* What is required: Return only the lines below starting at the line containing "Open Generative AI in Search article" and ending at the line containing "This screenshot has height=460, width=453.", both included, exactly as they are and with no pictures.

* Material for this task:
============

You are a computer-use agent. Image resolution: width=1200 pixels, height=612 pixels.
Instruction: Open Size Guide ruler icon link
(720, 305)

============

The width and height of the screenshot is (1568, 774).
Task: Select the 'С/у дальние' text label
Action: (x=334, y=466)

============

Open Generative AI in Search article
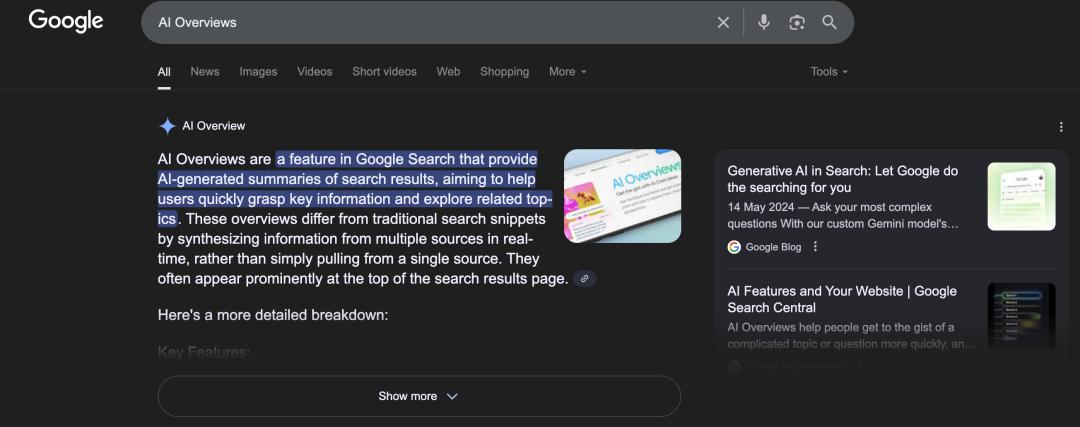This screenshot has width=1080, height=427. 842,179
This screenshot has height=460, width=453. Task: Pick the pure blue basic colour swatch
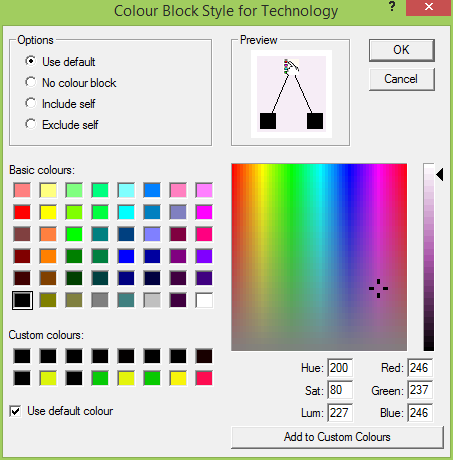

============

* Result of this exercise:
Open Generative AI in Search article
This screenshot has width=1080, height=427. 842,179
This screenshot has height=460, width=453. Task: Pick the pure blue basic colour swatch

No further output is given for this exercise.